Not only is the Tesla Semi all electric, it incorporates a number of safety features such as automatic emergency braking, lane centering, and lane departure warnings. “We are tremendously excited to equip our drivers with this next generation equipment. The safety and smart elements in the design are at the heart of our smart transportation ambition which will use technology and data to lower our operating costs and improve safety for associates,” says Francis Lalonde, vice president for transportation at Walmart Canada.
Not only is the Tesla Semi one of the safest trucks on the road, it is ultra efficient as well. It uses less than two kilowatt hours of electricity per mile when traveling fully loaded at normal highway speeds. That alone will save the company lots of money in diesel fuel costs compared to the cost of electricity. It can accelerate to 60 mph when fully loaded in 20 seconds (about the same as a 1956 Volkswagen Beetle!) and can climb a 5% grade at a steady 65 mph. A typical diesel tractor labors to pull an 80,000 load up a 5% grade at 45 mph. It also has a maximum range of 500 miles — well within the normal daily round trip distance for Walmart trucks in Canada.
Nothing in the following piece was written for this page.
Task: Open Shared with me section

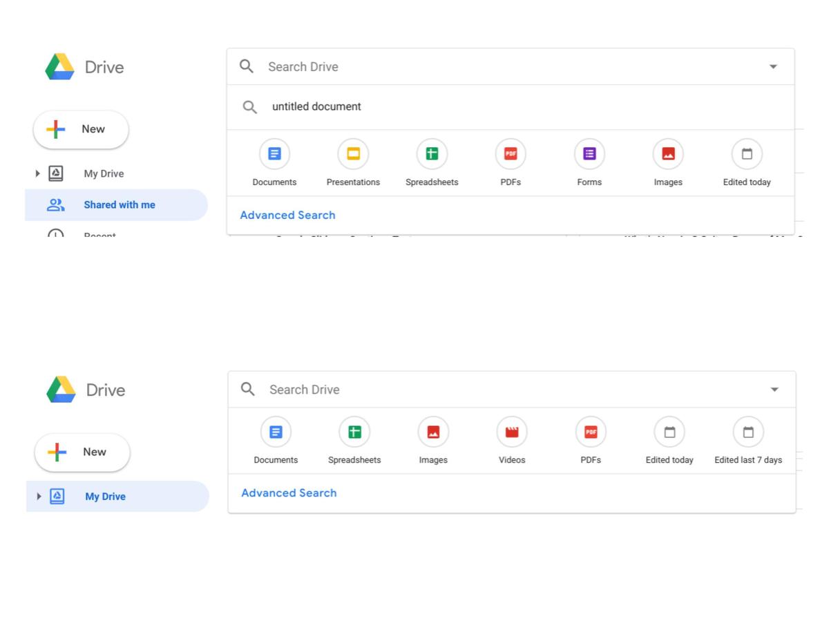Action: [x=119, y=204]
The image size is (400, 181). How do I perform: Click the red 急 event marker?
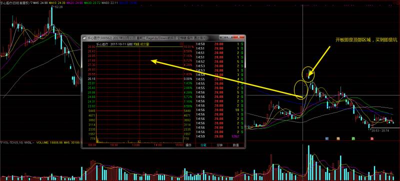(x=372, y=139)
In addition, the Tesla Semi should cost far less to maintain and repair than a convention diesel powered tractor, making the total cost of ownership for the electric trucks lower than it would be for conventional tractors. And of course, those 130 Tesla Semis won’t be spewing a cloud of carbon dioxide, NOx, and fine particulate matter in their wake. Costs less to own and reduces emissions? The EV revolution is here.